OLPC Spinoff Pixel Qi Merges E-ink With LCD
MaryBethP writes with some tasty prototype photos and info about the new OLPC spin off "Pixel Qi" that is combining the best of e-ink and traditional LCD displays. "The screen can work as a traditional backlit LCD when indoors, can have that backlight disabled to be perfectly visible outdoors (shown after the break), and, as its pièce de résistance, can be toggled into an energy-efficient 'epaper' mode. How exactly the company is fitting these seemingly disparate slices of technology into a single 10.1-inch screen is something of a mystery, but we're guessing much will be answered next week ahead of a planned product launch by the end of the year.
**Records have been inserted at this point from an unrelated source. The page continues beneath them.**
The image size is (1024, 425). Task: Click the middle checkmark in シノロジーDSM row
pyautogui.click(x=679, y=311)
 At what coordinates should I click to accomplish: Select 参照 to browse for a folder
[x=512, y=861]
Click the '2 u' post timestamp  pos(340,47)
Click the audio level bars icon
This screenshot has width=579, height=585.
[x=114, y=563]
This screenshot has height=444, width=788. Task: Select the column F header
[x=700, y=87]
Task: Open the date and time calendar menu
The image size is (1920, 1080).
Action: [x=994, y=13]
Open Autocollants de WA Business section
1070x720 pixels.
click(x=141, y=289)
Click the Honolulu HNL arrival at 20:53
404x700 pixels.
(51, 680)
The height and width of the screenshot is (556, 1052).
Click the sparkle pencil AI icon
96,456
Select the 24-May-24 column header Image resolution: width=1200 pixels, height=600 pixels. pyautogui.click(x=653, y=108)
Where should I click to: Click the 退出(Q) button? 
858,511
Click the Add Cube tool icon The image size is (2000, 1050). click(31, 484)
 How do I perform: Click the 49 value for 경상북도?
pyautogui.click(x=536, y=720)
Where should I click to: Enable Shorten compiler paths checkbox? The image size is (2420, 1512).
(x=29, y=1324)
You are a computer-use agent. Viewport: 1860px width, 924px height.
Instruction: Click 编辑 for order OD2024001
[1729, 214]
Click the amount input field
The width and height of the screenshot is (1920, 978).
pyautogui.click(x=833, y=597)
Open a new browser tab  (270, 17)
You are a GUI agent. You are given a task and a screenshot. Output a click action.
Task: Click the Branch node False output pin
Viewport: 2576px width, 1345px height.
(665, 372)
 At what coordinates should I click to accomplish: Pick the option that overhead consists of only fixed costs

Color us intrigued."
On a laptop it is :-)
"Portable" computers used to have that 4" CRT on them back when they weighted 20 lbs. But as for the modern laptop, it's been LCD all the way.
Arguing with an engineer is like wrestling a pig in the mud. After a while, you realize the engineer enjoys it.
As far as I know, e-Ink is a marketing name for a specific piece of technology using colored particles and static electricity. Somehow I'm not so sure that this is the technology used here, it looks more like different ways of handling an LCD than a layer of e-Ink. I would not know how you could make a sheet of e-Ink invisible for the eye, and it seems this is required. The screen in the photo does not look like digital paper either.
My money is on B/W LCD without (significant) back-lighting.
For laptops? Yeah...though I guess that should technically say "active-matrix liquid crystal display".
E-paper only requires power to change the display, not to keep the image shown.
This looks to me exactly like the XO, but with a better color display.
I was intrigued 2 years ago when i got my XO.
Now it is simply what I hoped would happen, same tech, but with focus on image quality and resolution over inexpensiveness.
On the XO, the wavy lines can become quite the hassle.
Wow, sent an e-mail as suggested when clicking on "use classic" banner, and got a fast response that addressed my msg
While the Pixel Qi displays are (we believe) remarkable and can and will really serve as exceptional e-paper displays, there is no relationship to E-Ink. Not the company and not the electrophoretic technology that E-Ink uses.
John Ryan
Pixel Qi Corp.
Taiwan
(Filed as anonymous coward, because I *do* have a separate /. personal account.)